We were not able to visualise our patient’s ovaries at the time of clitoromegaly onset, but approximately at the same time, a large simple cyst of the right ovary was detected on abdominal ultrasound in the patient’s twin sister. She developed neither POHS nor clitoromegaly, but due to the cyst enlargement she was eventually surgically treated. As mentioned before, our patient and her sister were fraternal twins, and they had no major differences in their clinical courses regarding prematurity and NICU stay, allowing us to speculate that their phenotypic variability was genetically determined.
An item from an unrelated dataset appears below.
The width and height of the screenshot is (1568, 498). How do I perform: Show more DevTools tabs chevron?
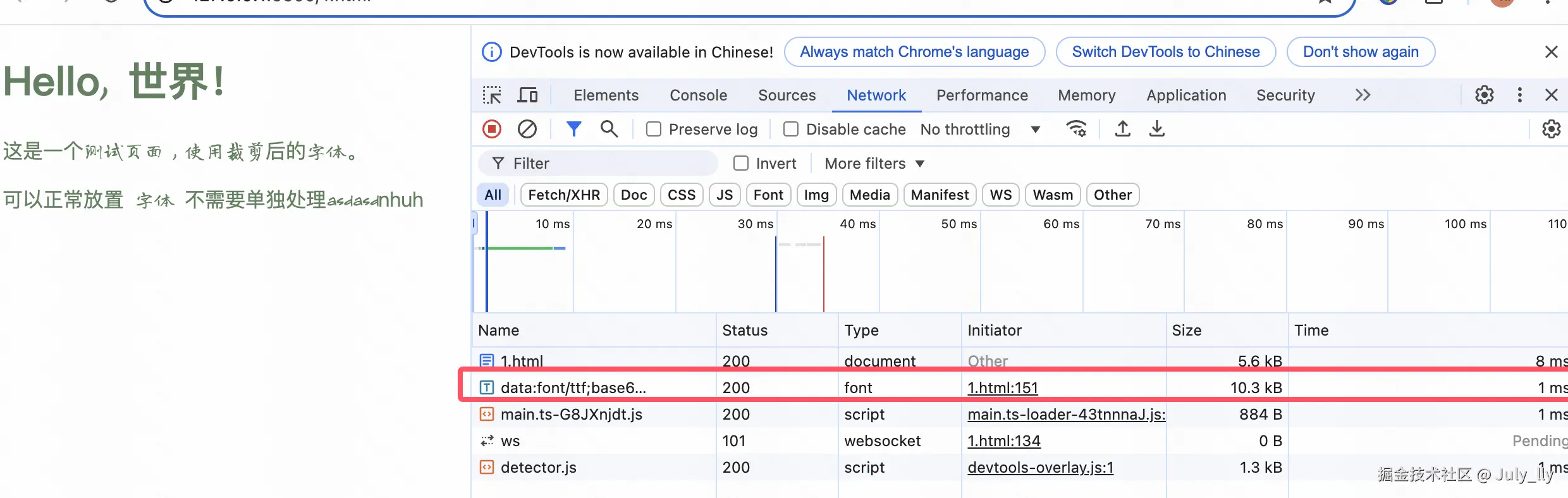tap(1363, 95)
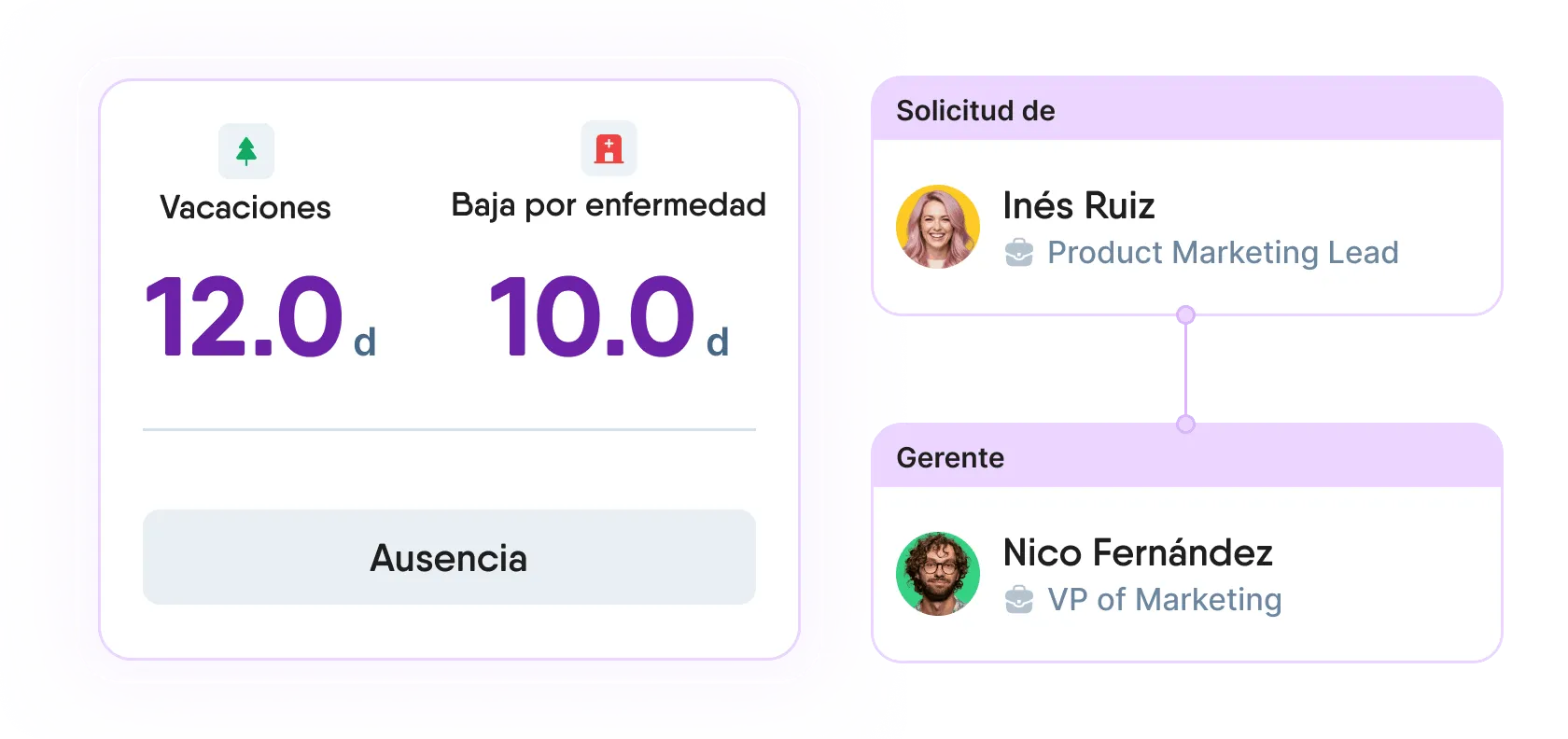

Because recent discoveries have pointed to androgen-led ovarian programming and its possible association with subsequent development of conditions such as polycystic ovary syndrome (PCOS) [18], dedicated follow-up of female neonates with intrauterine/early postnatal androgen exposure is required.
In conclusion, development of the HPG axis in the prenatal period and early infancy is influenced by premature birth, which interrupts this physiological process in its inception. Consequently, some extremely premature infants present with clitoromegaly, which can be transient. After exclusion of CAH and DSD, observation is the most appropriate strategy, because hyperandrogenism and clitoromegaly usually regress with time.